REQUIREMENTS:
[A] Reproduce word for word the passage of the Matanhy Saldanha biography that starts at "Personal details" and ends with "Democratic Party (2002–2007)".
[B] Transcribe the lines of the records from the line containing "Where should I click to: Open" through the line containing "Image resolution: width=341", both included, and nothing else.

TEXT BLOCK:
[Begin]
Member of the Goa Legislative Assembly
- In office 2002–2007
- Preceded by: Mauvin Godinho
- Succeeded by: Mauvin Godinho
- Constituency: Cortalim
- In office 2012–2012
- Preceded by: Mauvin Godinho
- Succeeded by: Alina Saldanha
- Constituency: Cortalim

Personal details
- Born: José Matanhy de Saldanha 24 October 1948 Carmona, Goa, Portuguese India
- Died: 21 March 2012 (aged 63) Campal, Goa, India
- Resting place: St. Thomas Church cemetery, Cansaulim, Goa, India 15°20′57.61″N 73°53′44.54″E﻿ / ﻿15.3493361°N 73.8957056°E
- Party: Bhartiya Janta Party (2012–2012)
- Other political affiliations: United Goans Democratic Party (2002–2007)
- Spouse: Alina Saldanha
- Occupation: Teacher; social activist; journalist; politician;
- Known for: Ramponkar movement

= Matanhy Saldanha =

Indian politician and social activist (1948–2012)

José Matanhy de Saldanha (Konkani: Juze Matani de Saldanea; 24 October 1948 – 21 March 2012) was an Indian social activist, journalist, school teacher and former two-term member of the Goa Legislative Assembly, representing the Cortalim Assembly constituency. He campaigned for Goan identity, values, and culture. Saldanha also served as a Cabinet Minister in the Government of Goa with portfolios of Tourism as well as Science and Environment.

==Early life and education==
Matanhy was born on 24 October 1948, to Jacinto de Saldanha and Maria Alacoque Viegas in Carmona, Goa. He studied at various schools, and studied at the S. Tomas School in his native village of Cansaulim. He later pursued higher studies in Christ College, Bangalore, where, aged around 17, he would share the money sent to him by his father with the poor, and teach them ways to be self-sufficient. He also studied in Belgaum.
[End]
Rows of pointing data:
[Begin]
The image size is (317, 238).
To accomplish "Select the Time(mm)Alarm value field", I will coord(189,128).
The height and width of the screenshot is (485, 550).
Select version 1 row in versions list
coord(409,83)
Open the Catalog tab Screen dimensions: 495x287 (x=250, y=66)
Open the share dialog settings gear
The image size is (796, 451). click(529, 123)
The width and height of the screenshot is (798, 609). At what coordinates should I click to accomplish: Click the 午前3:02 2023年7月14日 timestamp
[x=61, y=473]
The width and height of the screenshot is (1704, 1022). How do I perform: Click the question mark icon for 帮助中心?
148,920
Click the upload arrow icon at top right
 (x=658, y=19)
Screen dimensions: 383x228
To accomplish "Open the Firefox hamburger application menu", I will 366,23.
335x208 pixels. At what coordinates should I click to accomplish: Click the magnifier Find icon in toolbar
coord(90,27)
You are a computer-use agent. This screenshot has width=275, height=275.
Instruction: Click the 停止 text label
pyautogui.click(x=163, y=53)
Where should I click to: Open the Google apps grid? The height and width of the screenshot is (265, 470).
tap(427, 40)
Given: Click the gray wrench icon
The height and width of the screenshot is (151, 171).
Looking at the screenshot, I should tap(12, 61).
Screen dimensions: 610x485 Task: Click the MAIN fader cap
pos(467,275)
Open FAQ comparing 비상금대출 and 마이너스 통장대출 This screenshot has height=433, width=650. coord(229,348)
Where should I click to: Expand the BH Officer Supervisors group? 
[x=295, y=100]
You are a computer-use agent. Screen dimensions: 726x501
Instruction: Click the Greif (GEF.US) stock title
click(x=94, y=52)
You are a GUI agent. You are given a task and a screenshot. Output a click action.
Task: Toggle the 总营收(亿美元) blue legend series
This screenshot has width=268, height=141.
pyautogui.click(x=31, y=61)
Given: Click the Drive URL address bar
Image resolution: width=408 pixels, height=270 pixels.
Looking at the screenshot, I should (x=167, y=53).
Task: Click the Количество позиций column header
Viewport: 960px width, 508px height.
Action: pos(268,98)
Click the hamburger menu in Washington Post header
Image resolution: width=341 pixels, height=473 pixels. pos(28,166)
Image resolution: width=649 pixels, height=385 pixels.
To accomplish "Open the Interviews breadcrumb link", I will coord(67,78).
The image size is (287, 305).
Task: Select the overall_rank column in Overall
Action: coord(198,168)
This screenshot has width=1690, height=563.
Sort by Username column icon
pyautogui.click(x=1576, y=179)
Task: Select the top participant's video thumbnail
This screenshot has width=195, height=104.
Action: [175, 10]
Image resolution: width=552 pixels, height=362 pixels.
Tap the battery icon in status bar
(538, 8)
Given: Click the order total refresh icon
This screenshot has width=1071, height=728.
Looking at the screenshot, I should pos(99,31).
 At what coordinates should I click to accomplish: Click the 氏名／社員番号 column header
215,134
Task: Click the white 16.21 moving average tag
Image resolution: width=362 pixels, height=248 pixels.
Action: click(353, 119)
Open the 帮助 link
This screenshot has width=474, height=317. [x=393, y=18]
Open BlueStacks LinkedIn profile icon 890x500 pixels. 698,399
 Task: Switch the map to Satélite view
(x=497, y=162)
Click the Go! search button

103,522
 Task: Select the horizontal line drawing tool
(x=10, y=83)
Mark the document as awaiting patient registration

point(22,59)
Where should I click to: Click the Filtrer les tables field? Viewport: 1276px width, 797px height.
[End]
RESPONSE LIST:
[A]
Personal details
- Born: José Matanhy de Saldanha 24 October 1948 Carmona, Goa, Portuguese India
- Died: 21 March 2012 (aged 63) Campal, Goa, India
- Resting place: St. Thomas Church cemetery, Cansaulim, Goa, India 15°20′57.61″N 73°53′44.54″E﻿ / ﻿15.3493361°N 73.8957056°E
- Party: Bhartiya Janta Party (2012–2012)
- Other political affiliations: United Goans Democratic Party (2002–2007)

[B]
Where should I click to: Open the Google apps grid? The height and width of the screenshot is (265, 470).
tap(427, 40)
Given: Click the gray wrench icon
The height and width of the screenshot is (151, 171).
Looking at the screenshot, I should tap(12, 61).
Screen dimensions: 610x485 Task: Click the MAIN fader cap
pos(467,275)
Open FAQ comparing 비상금대출 and 마이너스 통장대출 This screenshot has height=433, width=650. coord(229,348)
Where should I click to: Expand the BH Officer Supervisors group? 
[x=295, y=100]
You are a computer-use agent. Screen dimensions: 726x501
Instruction: Click the Greif (GEF.US) stock title
click(x=94, y=52)
You are a GUI agent. You are given a task and a screenshot. Output a click action.
Task: Toggle the 总营收(亿美元) blue legend series
This screenshot has width=268, height=141.
pyautogui.click(x=31, y=61)
Given: Click the Drive URL address bar
Image resolution: width=408 pixels, height=270 pixels.
Looking at the screenshot, I should (x=167, y=53).
Task: Click the Количество позиций column header
Viewport: 960px width, 508px height.
Action: pos(268,98)
Click the hamburger menu in Washington Post header
Image resolution: width=341 pixels, height=473 pixels. pos(28,166)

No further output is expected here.